What you have to do: Give only the lines from the one containing "Task: Collapse the OpenCL tree node" through the end of the material below, exactly as written.

Listed records:
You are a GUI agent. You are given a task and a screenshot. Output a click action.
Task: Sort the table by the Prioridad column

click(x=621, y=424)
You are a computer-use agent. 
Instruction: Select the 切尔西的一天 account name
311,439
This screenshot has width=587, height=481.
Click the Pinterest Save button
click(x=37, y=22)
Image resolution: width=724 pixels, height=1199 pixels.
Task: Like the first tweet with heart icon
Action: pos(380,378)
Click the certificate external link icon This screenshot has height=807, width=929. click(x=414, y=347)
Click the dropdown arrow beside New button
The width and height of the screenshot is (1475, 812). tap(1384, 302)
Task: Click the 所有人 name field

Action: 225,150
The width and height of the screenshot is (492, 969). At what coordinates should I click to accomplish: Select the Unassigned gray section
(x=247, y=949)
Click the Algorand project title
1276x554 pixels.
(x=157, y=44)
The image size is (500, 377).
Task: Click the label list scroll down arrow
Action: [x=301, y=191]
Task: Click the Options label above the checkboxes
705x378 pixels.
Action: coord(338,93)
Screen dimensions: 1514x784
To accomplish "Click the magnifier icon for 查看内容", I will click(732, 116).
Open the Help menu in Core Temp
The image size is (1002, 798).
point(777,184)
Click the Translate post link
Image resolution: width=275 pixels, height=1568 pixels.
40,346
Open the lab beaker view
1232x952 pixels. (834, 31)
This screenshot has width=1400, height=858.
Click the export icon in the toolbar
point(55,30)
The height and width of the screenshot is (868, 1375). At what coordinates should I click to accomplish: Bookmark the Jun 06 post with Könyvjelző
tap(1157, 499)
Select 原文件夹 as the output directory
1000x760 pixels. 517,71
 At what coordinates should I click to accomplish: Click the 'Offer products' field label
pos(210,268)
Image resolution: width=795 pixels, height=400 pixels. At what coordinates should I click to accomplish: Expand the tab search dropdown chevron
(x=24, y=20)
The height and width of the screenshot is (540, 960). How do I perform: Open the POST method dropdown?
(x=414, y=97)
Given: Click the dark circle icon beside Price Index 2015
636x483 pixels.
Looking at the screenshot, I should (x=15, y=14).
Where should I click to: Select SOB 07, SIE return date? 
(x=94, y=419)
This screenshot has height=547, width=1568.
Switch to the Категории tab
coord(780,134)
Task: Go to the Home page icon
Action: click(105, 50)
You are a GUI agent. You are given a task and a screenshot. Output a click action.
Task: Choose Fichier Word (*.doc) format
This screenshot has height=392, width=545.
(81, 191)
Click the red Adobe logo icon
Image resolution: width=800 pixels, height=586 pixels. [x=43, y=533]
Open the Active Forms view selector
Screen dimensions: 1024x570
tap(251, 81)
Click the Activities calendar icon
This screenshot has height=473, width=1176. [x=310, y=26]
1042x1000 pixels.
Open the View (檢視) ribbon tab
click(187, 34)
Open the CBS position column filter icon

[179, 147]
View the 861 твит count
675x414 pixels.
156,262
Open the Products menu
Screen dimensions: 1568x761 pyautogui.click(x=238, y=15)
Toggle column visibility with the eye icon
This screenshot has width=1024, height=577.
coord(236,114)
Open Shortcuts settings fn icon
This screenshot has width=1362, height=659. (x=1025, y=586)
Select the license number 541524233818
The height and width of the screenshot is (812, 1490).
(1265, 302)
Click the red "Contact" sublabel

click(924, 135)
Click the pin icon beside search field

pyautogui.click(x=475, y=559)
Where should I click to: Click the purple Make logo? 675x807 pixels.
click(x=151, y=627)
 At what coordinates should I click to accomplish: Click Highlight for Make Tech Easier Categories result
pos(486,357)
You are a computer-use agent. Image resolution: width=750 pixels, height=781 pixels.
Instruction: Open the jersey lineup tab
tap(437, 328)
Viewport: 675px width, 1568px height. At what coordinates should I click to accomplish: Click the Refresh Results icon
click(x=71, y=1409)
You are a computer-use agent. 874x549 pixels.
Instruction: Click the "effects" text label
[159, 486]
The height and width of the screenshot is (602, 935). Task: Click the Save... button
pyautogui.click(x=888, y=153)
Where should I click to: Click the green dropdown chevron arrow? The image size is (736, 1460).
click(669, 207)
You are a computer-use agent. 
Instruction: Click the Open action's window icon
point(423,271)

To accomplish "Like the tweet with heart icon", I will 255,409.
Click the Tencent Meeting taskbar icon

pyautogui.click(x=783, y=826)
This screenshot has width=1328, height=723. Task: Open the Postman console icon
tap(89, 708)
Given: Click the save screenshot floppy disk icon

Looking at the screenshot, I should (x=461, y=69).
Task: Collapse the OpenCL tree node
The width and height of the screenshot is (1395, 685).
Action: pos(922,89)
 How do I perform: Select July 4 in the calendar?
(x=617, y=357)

Solution to this problem:
Task: Collapse the OpenCL tree node
The width and height of the screenshot is (1395, 685).
Action: pos(922,89)
 How do I perform: Select July 4 in the calendar?
(x=617, y=357)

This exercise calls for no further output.